Nature kaleidoscope kit
For his fifth birthday this year, my son received this Nature Kaleidoscope Kit (affiliate link), which we had so much fun putting together. The kit costs around $14 and comes with everything you need to make the kaleidoscope, decorate it and experiment with it. The three mirrored pieces are sturdy and fit together easily. Just peel the plastic coating off (to prevent scratches) and use a piece of tape to keep them together in the triangle shape. Insert the eyepiece in one end of the tube, then the mirrors, and finally add the plastic container with your nature objects at the other end. The instructions were super easy to follow and Mac assembled the whole thing by himself.
Items to put in a kaleidoscope
The kit comes with a variety of natural objects included that can be used as the basis for the kaleidoscope: dried flowers, polished gemstones and glass marbles. Pop the container at the end out, open and refill with whatever objects want to try. Go on a scouting adventure around your house, park or backyard and collect items to try out in your kaleidoscope.
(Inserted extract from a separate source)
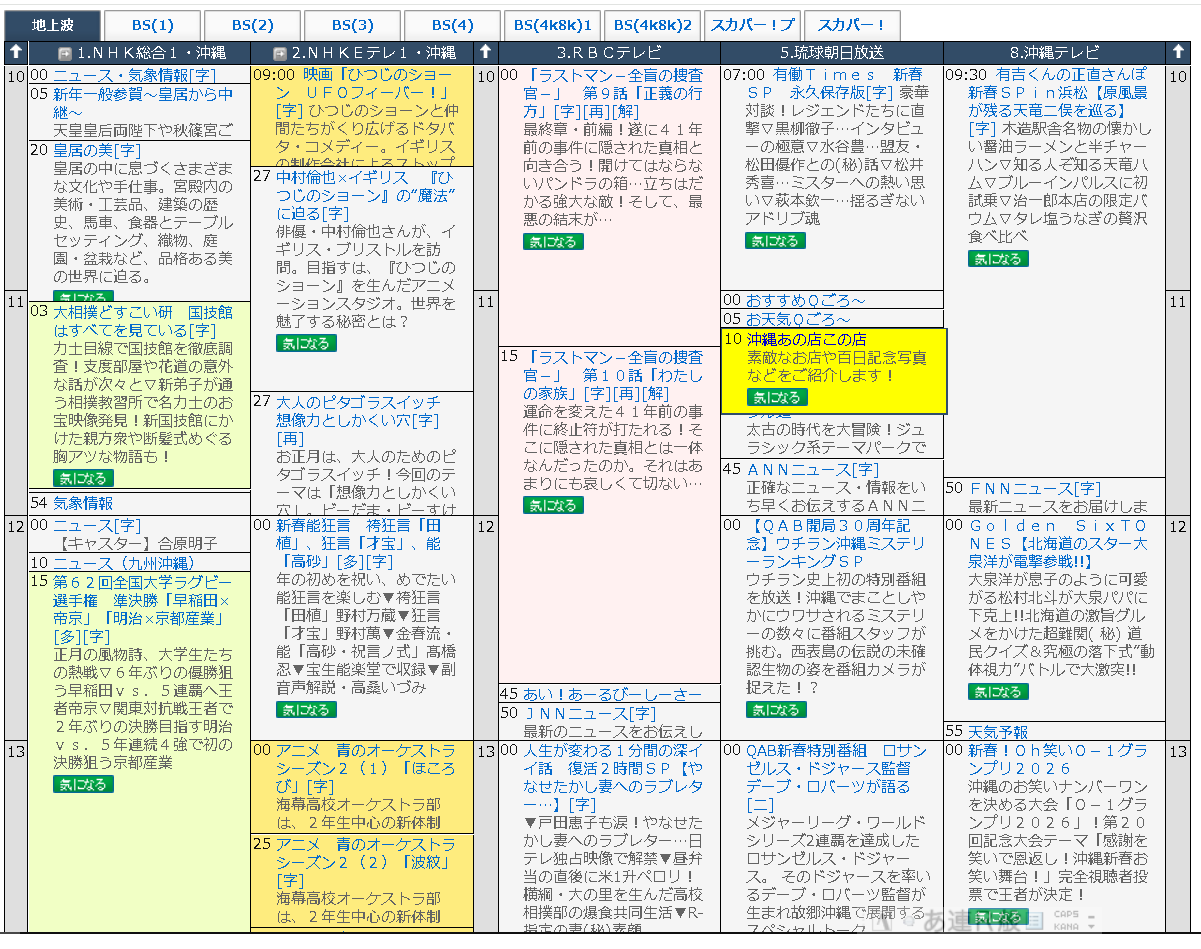Expand the 2.NHKEテレ1・沖縄 channel icon
Screen dimensions: 1201x949
pyautogui.click(x=280, y=53)
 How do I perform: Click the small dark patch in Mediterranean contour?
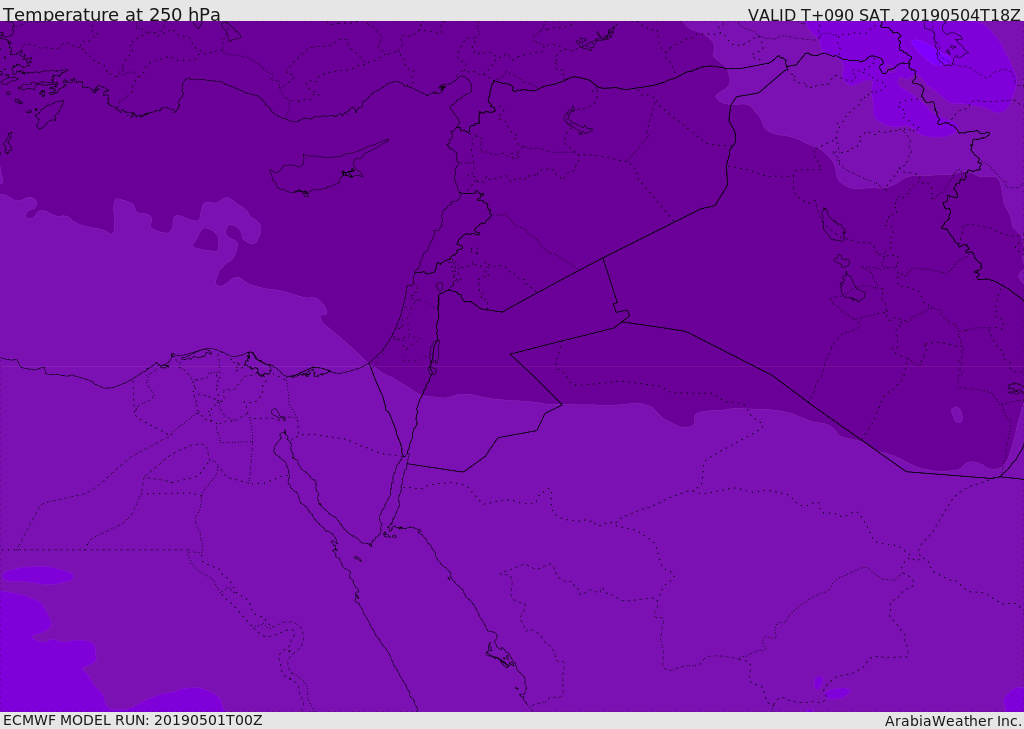point(206,240)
A few ideas we came up with:
- flower petals
- colored sand
- dried leaves
- blades of grass
- tissue paper
- water beads
- hole punched construction paper
- gummy bears
Our kaleidoscope made some really pretty patterns and it was really fun coming up with ideas for objects we would experiment with. I liked the effect of the marbles the best and Mac loved the sprinkles (probably because I let him eat them after we were finished). The colored sand was a bit too thick and the shells didn’t really work. The water beads were very cool, as were the dried flowers and the colored petals.
If you want to make your own DIY kaleidoscope, there are tons of tutorials out there about making one from items you have around the house, like a paper towel tube, washi tape and reflective scrapbooking paper. It doesn’t have to be elaborate or fancy to impress kids. Here’s a super cute tutorial from Welcome to the Mouse House. We’ve got links to this craft, plus a million more on the Run Wild My Child Pinterest page (are you following us yet?!).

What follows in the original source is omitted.